Starting at the line that contains "Where should I click to: Click the red", reproduce only the lines through the end of the data, exactly, including both the first and the last; skip the pictures.

=======

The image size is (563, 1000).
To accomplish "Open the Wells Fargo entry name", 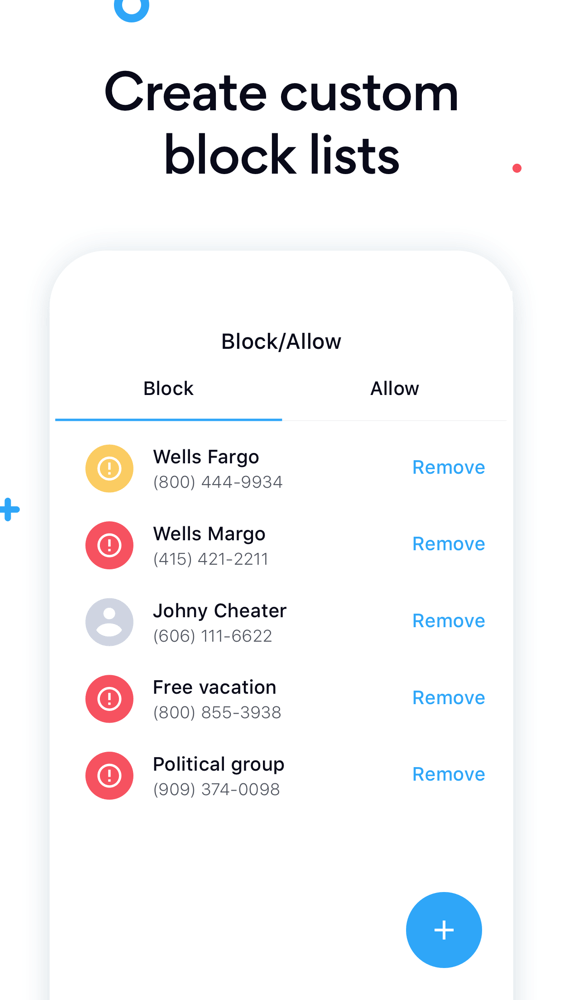I will (206, 457).
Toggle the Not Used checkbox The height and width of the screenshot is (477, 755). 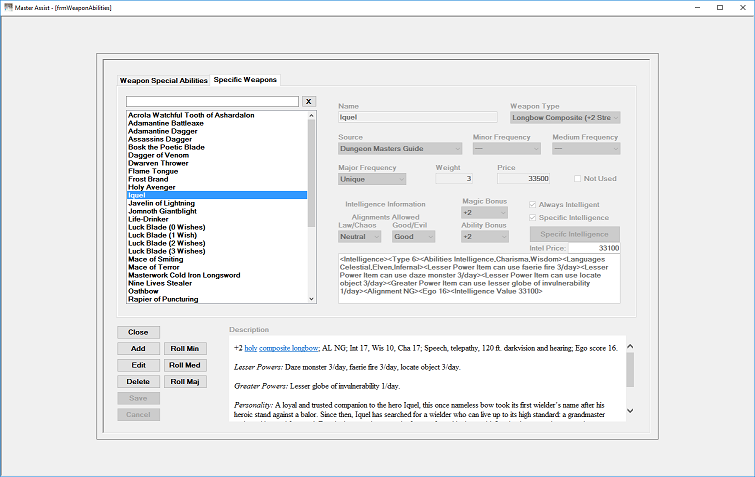(577, 179)
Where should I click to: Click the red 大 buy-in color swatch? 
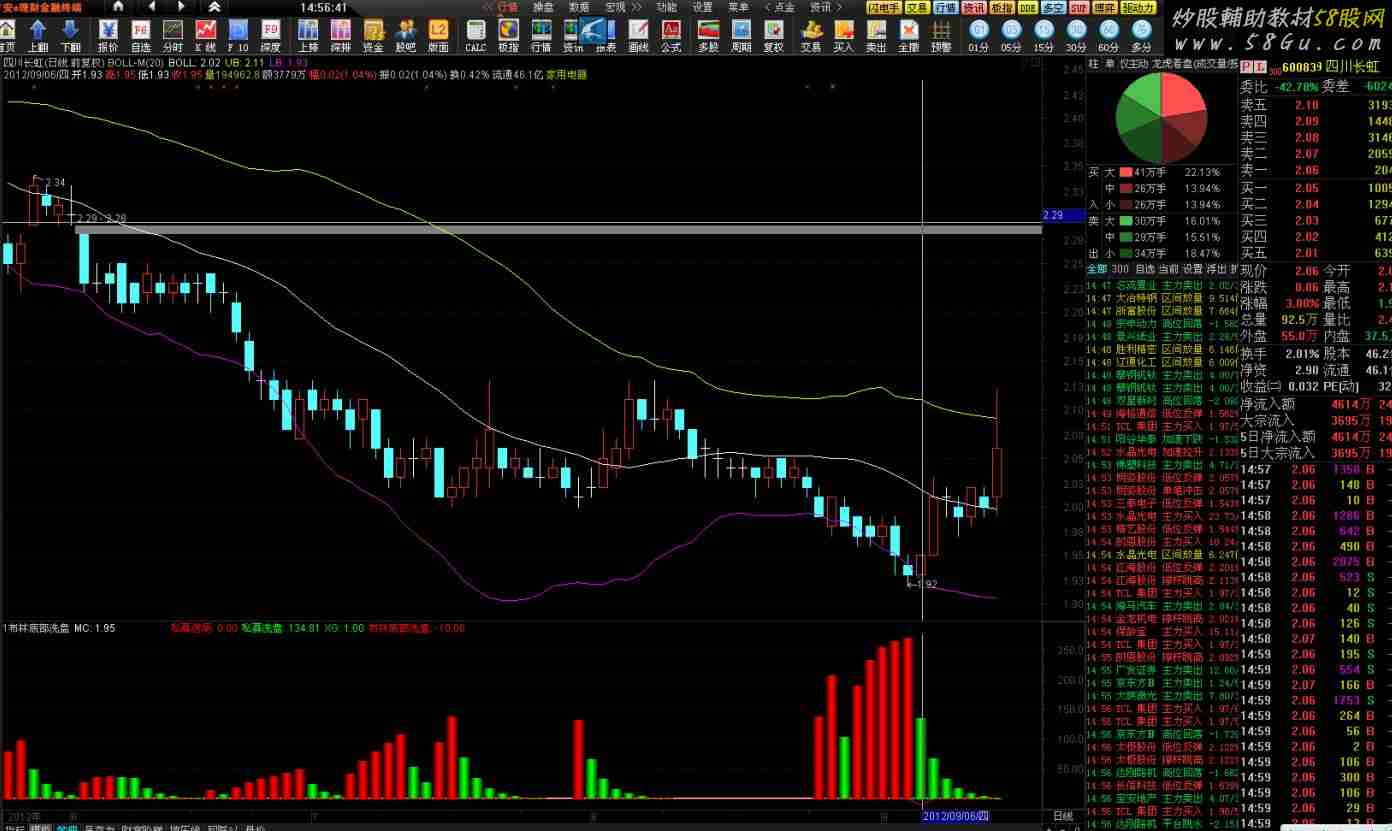coord(1126,172)
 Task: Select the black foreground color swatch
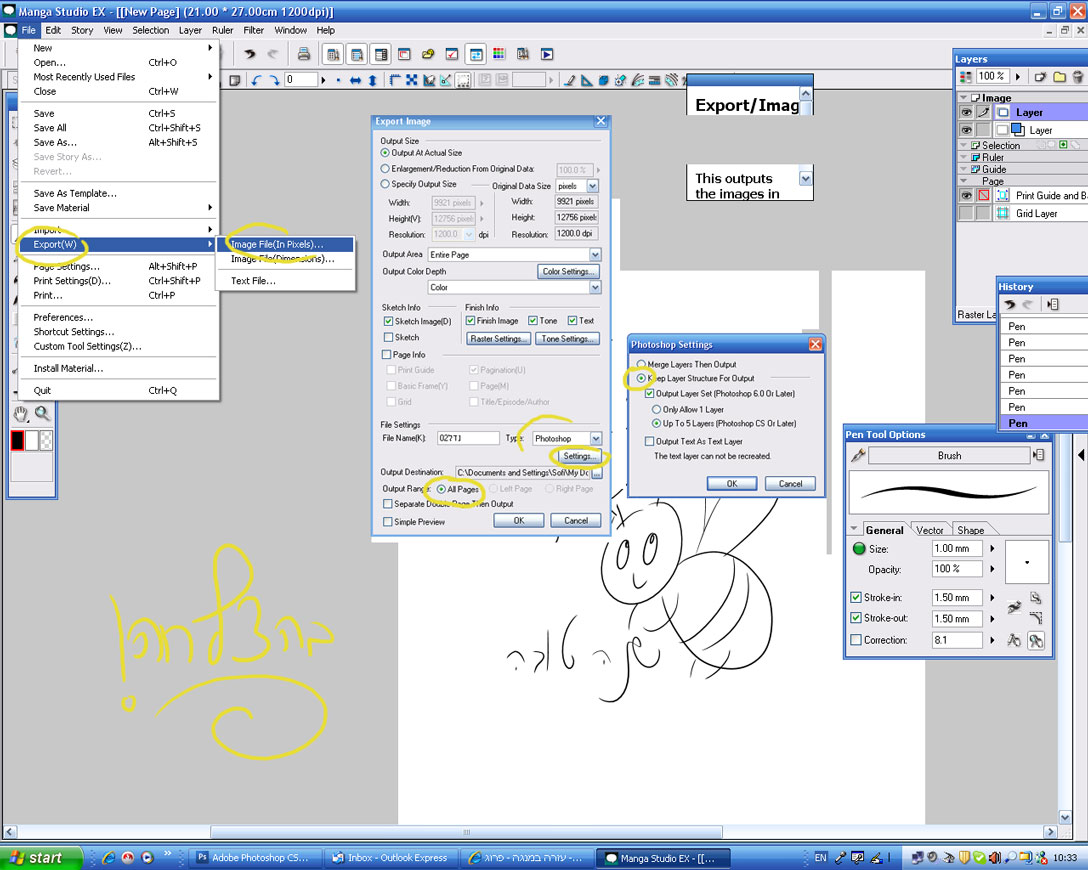(17, 440)
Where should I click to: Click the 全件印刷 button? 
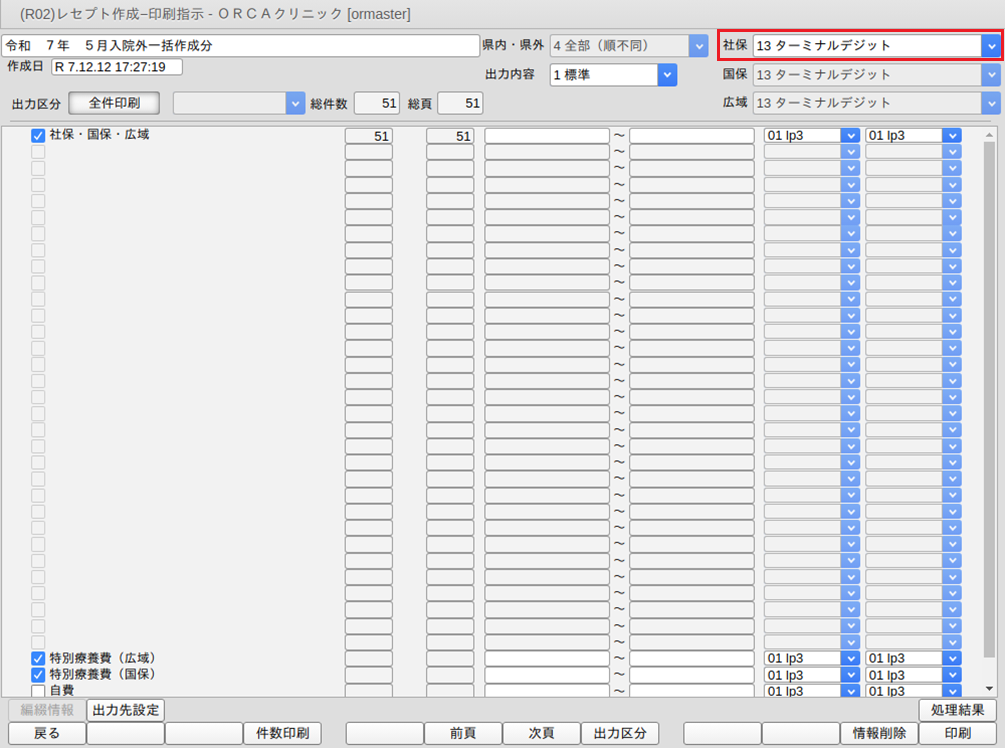click(113, 103)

=======

Response.
Where should I click to: Click the red 大 buy-in color swatch? 
coord(1126,172)
 Task: Select the black foreground color swatch
(17, 440)
Where should I click to: Click the 全件印刷 button? 
click(113, 103)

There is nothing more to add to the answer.